Drug court participates in city cleanup

Published 10:15 am Thursday, June 23, 2022

The Harlan County Courthouse grounds received a thorough clean up on Wednesday, as participants in the Harlan Circuit Court and District Court Drug Court programs and the city of Harlan kicked off a program to help keep the city clean.

Harlan Circuit Judge Kent Hendrickson explained what the drug court participants were working on.

“It’s a project through drug court where our participants are putting out plants and flowers all over the city to help beautify the city,” Hendrickson said. “They’ll water them and keep them up, to make the city even more beautiful for the summer.”

Drug court board member Mary Lou McCarthy explained how the participants came to be involved.

“Drug court participants are required to perform community service hours,” McCarthy said.

Harlan City Tourism Director Brandon Pennington took time from raking leaves and limbs blown down by a recent storm to talk about the beginnings of the program.

“I think the catalyst of all this was when Mary Lou (McCarthy) came over and talked to our office about putting together this project to bring drug court participants in to help paint the planters that are around town,” Pennington said. “The really deserve all the credit, they’ve put all this together.”

Drug court case manager Ashley Curry talked about the planning behind the program.

“Each month, we try to plan an event for the drug court participants,” Curry said. “It was Mary Lue’s month to plan an event, so she connected with Brandon Pennington and Shelby Wilson (City of Harlan) and we just brainstormed and made it happen.”

Crissy Warf, administrative assistant for Harlan Circuit Judge Kent Hendrickson, explained in order to participate in the circuit court’s drug court program, the commonwealth’s attorney recommends participation as part of a plea and the judge must accept it.

The Kentucky Court of Justice website at www.kycourts.gov states “Individuals eligible for Drug Court have been charged with drug use or nonviolent drug-related crime, with their main problems stemming from substance use disorder.
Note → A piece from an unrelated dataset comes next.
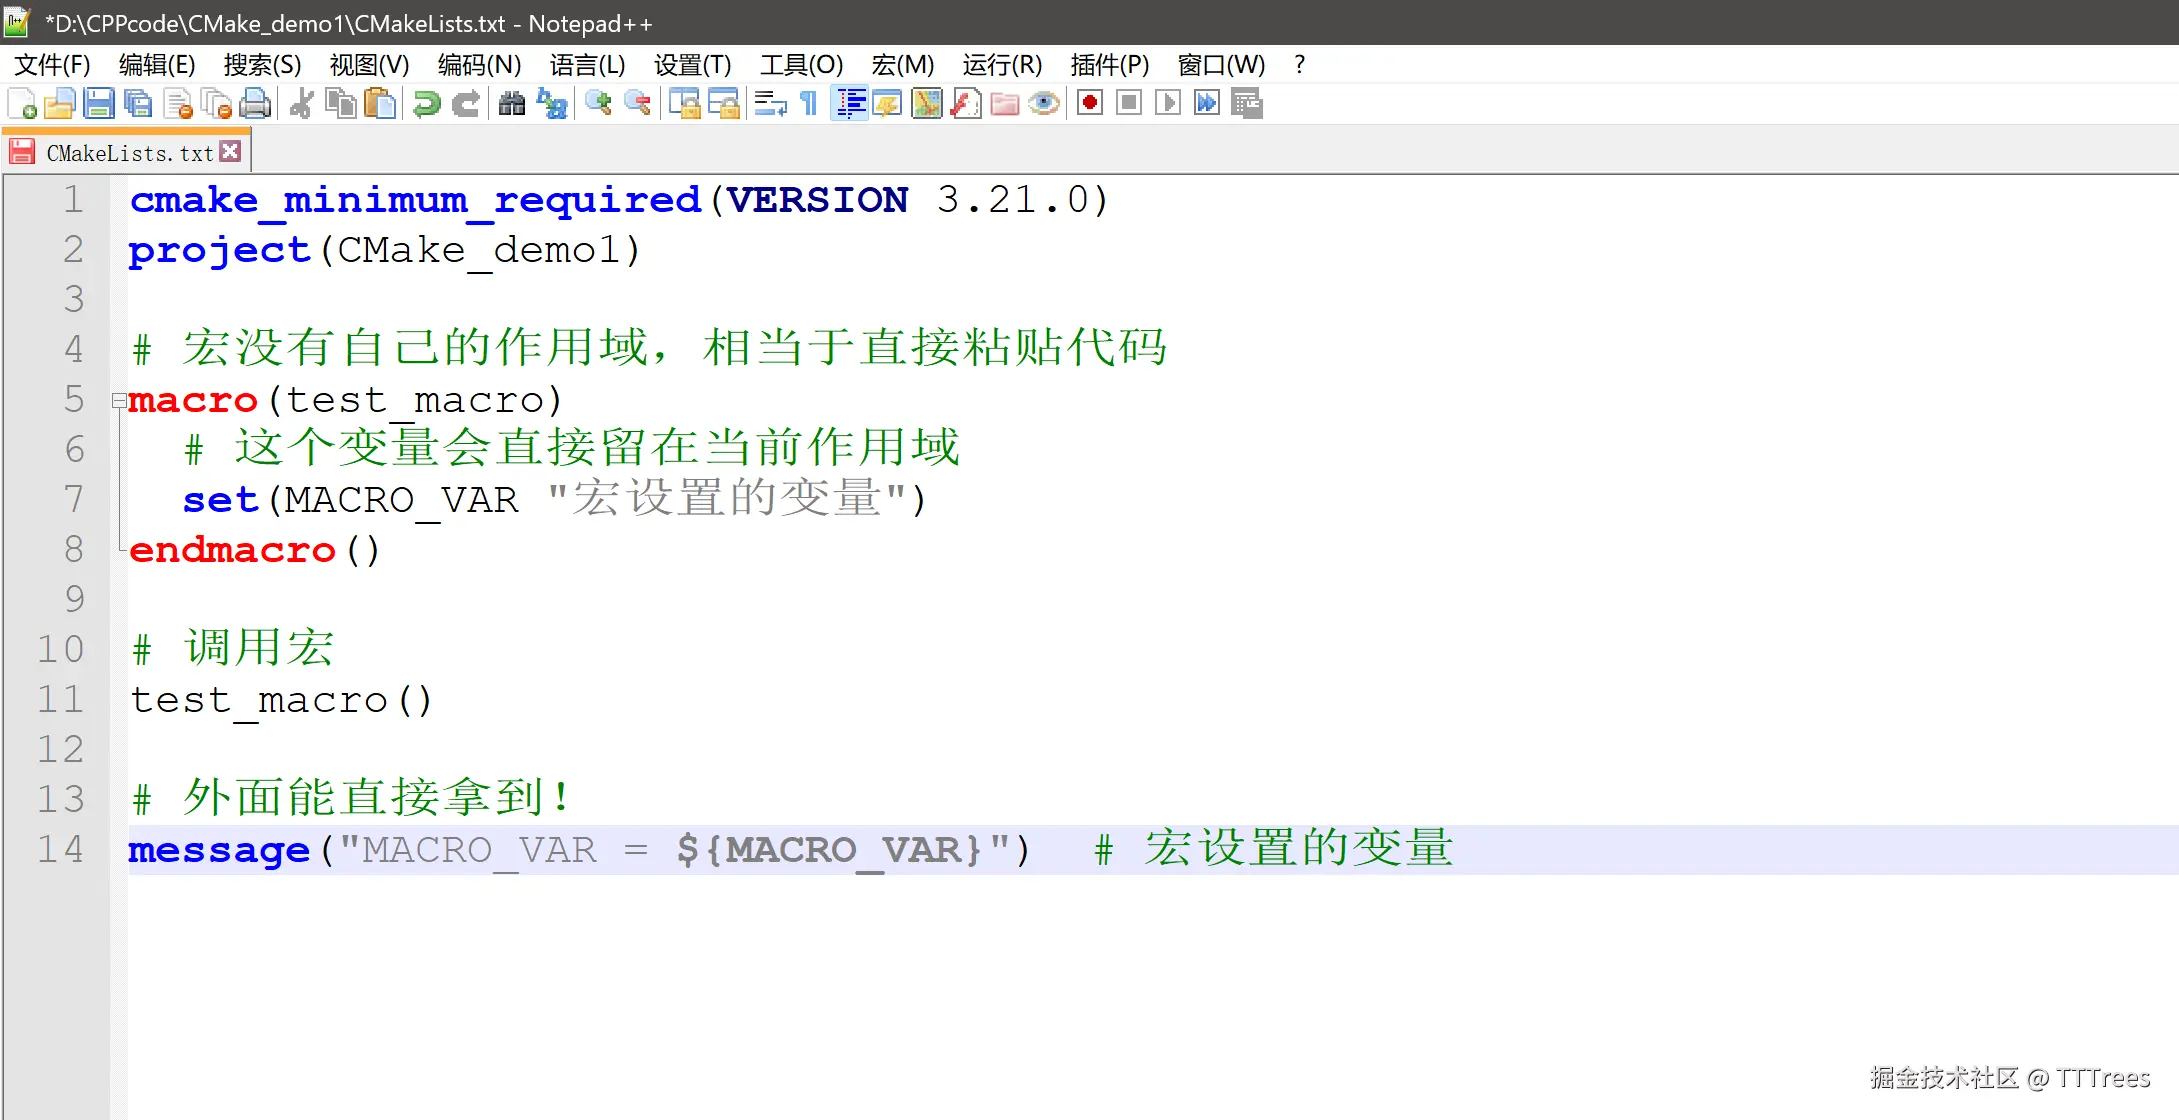This screenshot has width=2179, height=1120.
Task: Collapse the macro block fold marker
Action: click(x=118, y=401)
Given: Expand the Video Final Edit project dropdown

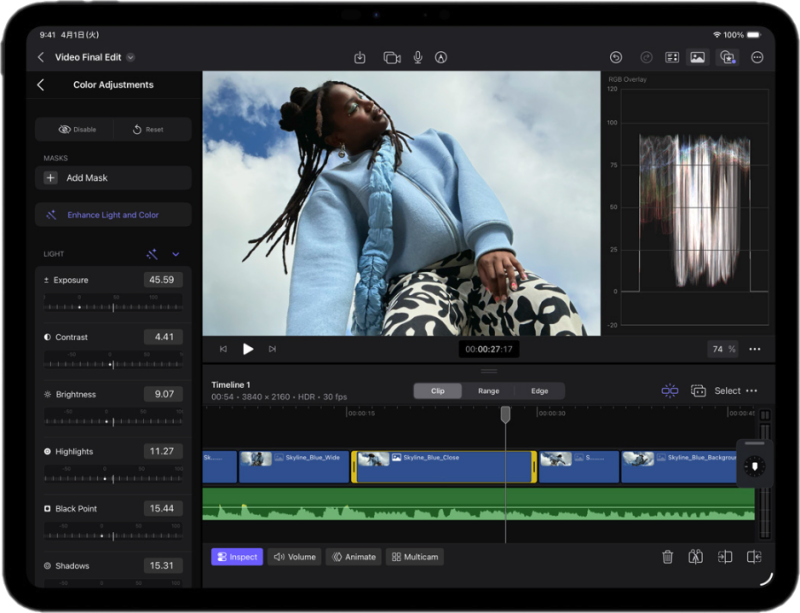Looking at the screenshot, I should tap(131, 58).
Drug Court combines close court supervision and treatment with other services to intervene and break the cycle of substance abuse and crime.”

Warf added participation in drug court is voluntary.

“The participants working out here today are phenomenal,” Pennington said. “They’re really good people. They are so dedicated to making sure our community is being beautified. We’re grateful they’re willing to come out and help with this project.”

Curry mentioned the drug court participants have some incentives for doing the best job when cleaning up the city.

“We have an incentive closet,” Curry said. “If the participants meet a goal, they get to go shopping in the incentive closet. So, Mary Lue (McCarthy) and Shelb (Wilson) came up with the idea that each week the participants will be assigned to an area downtown and that area will be judged each week. If that area wins, (McCarthy) has a grant to provide a gas card to the participants.”

Wilson pointed out the project is a group effort, involving multiple organizations including Drug Court programs from both Harlan Circuit and District Court, the staff of the Harlan Center, the city of Harlan, the Harlan County Fiscal Court and others.

“Mayor Joe Meadors has been here all morning, he’s supporting all this,” Wilson said. “It’s not just one group, it’s a community project. The Harlan Fiscal Court has told us we can get what we need, so there are a lot of people that just want the place cleaned up.”

McCarthy noted knowing they are supported is important for the success of drug court participants.

“Research shows folks are more successful as far as staying sober when we provide them support,” McCarthy said. “We’ve got all kinds of different agencies here providing that support…we’re out here working together to make our community better.”

Hendrickson mentioned there have been drug court participants who have succeeded in many areas.

“We’ve had some graduate from college, and do amazing things,” Hendrickson said.